International Papers

Is Paris Turning?

It’s been a good weekend for those opposed to war in Iraq. Friday’s Security Council session, during which a large majority of member states supported granting weapons inspectors more time, was followed this weekend by massive worldwide anti-war demonstrations.

Though breast-beating on both sides of the Atlantic remains deafening, the tendency among French officials was toward de-escalation as divided European countries prepared to meet today in Brussels to discuss Iraq. This was plain in an interview French President Jacques Chirac gave Time magazine, where he insisted that France was “obviously not anti-American.” The popular tabloid Le Parisien focused on the interview, headlining the story “Chirac Calms the Game.” It also spoke to former Socialist minister Pierre Moscovici, who remarked that while Chirac’s position on the war does not seem to be changing, “The Americans suffered a stinging defeat … but we should not push our advantage too far: A humiliated America might react in a self-righteous way.”

On Sunday, the weekly Journal du Dimanche published a poll that revealed how deep French animosity toward war is: Eighty-one percent of respondents said they are either partly or totally favorable to France’s use of a veto against any new Security Council resolution authorizing force. The paper also reported that British Prime Minister Tony Blair and his Spanish counterpart José María Aznar seemed less assertive after the weekend’s demonstrations. Blair said weapons inspectors would get more time, Aznar called Chirac after a distinctly cool hiatus, and even an Italian minister, speaking for the pro-American Berlusconi government, said, “If the United States were to decide to wage war on Iraq alone, then we would say no.”

In an editorial, London’s Sunday Times noted that Blair, “as he surveyed the wreckage of Friday’s United Nations Security Council debate … could have been forgiven for thinking that his Iraq strategy was in tatters.” However, in a front-page story the paper reported that by Wednesday Britain might send a draft resolution to the U.N. Security Council to prepare for possible war—a draft that, the London-based Al-Hayat reported, would seek to set a time limit on inspections and make resort to war implicit if Iraq failed to disarm. London must walk a linguistic tightrope and find middle ground between Paris’ reluctance to greenlight war before inspections are completed and Washington’s refusal to issue yet another warning to Iraq. However, fighting in February now seems improbable, with the Sunday Times quoting U.S. officials as saying, “President Bush would lose patience if no agreement is reached at the U.N. by the first week of March.”

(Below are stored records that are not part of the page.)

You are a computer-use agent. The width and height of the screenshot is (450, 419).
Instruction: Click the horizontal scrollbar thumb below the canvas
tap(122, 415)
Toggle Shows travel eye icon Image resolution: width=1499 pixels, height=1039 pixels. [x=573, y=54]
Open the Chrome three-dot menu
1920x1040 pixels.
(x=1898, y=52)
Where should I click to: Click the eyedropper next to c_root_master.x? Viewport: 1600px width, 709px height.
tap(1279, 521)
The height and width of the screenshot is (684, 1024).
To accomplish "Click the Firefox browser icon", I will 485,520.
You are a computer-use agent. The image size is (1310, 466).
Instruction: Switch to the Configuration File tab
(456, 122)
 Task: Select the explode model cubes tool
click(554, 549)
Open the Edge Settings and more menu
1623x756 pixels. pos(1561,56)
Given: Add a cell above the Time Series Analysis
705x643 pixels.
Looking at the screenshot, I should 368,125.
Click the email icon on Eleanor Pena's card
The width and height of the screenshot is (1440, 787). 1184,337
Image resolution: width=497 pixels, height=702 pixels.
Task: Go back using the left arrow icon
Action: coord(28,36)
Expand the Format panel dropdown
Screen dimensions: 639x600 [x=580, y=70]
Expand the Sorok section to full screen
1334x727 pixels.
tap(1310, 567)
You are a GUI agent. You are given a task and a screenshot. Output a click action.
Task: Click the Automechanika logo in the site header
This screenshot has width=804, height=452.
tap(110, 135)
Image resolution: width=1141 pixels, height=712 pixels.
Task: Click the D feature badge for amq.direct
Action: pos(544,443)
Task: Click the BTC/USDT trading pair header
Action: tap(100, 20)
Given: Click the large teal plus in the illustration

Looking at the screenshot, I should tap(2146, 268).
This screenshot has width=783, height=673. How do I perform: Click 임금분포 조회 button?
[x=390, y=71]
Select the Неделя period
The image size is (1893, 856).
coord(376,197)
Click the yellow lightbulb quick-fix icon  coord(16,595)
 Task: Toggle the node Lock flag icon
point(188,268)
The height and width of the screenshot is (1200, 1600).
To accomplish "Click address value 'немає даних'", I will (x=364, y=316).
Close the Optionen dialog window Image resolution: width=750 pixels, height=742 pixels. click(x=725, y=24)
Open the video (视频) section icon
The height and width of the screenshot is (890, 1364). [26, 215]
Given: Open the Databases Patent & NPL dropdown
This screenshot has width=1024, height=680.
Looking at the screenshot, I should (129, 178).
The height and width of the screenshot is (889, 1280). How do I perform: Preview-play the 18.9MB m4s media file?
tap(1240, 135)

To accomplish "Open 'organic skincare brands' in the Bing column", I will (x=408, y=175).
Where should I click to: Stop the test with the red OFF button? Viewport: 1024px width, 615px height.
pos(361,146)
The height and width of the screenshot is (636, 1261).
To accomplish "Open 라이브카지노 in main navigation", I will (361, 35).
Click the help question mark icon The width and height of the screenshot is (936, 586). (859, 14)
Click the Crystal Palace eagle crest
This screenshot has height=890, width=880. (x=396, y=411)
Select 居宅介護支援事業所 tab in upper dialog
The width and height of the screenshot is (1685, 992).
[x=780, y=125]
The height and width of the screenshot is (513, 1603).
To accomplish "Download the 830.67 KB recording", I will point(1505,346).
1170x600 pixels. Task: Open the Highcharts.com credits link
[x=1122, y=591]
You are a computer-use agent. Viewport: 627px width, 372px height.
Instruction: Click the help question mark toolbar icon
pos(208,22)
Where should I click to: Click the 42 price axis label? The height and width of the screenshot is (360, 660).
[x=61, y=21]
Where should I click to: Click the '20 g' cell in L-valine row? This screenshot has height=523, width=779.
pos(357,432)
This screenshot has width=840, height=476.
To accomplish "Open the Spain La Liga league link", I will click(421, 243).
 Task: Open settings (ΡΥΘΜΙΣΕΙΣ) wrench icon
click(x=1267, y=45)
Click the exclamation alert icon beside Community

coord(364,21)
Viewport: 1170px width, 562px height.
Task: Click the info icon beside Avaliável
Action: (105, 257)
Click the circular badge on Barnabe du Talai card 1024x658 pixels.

In an op-ed in the left-wing Paris daily Libération, Patrick Sabatier, an associate editor of the newspaper, pulled out his volume of Cato the Elder to make the case that the Bush administration has imperial yearnings and seeks “to establish in the eyes of the world a new global order—from Pax Romana to Pax Americana.” It is to prevent this, Sabatier argued, that many oppose an Iraq war. This might be to Washington’s advantage, since the administration will recognize “it cannot hope for hegemony based solely on the use of force without increasing the threats to its security.” To affirm that opposing Pax Americana did not mean supporting Saddam Hussein, Libération published a cartoon showing a praying Saddam with a peace sign on his shirt and four victims hanging in the background.

In an interview with the Paris’ Le Figaro, analyst Laurent Murawiec had no doubts that France’s opposition to war “protects Saddam’s power in Baghdad.” Murawiec, a U.S.-based Frenchman, got his 15 minutes of fame six months ago when, before the Pentagon’s Defense Policy Board, he described Saudi Arabia as “the kernel of evil, the prime mover, the most dangerous opponent” in the Middle East. He is now at the Hudson Institute, after being ejected from the Rand Corp. for calling the Saudis “a bunch of lazy assholes that are arrogant, too big for their shoes, which behave in a consistently disgusting manner.” Untamed, Murawiec described the weekend’s anti-war rallies as “the sacred union of John Lennon and Neville Chamberlain” before explaining that “for several years the American decision-making elite has developed a project whose aim is to change the rules of the game in the Middle East. … They realized that an Arab country ruled by a dictatorship directly or indirectly fosters terrorism and increases regional instability.”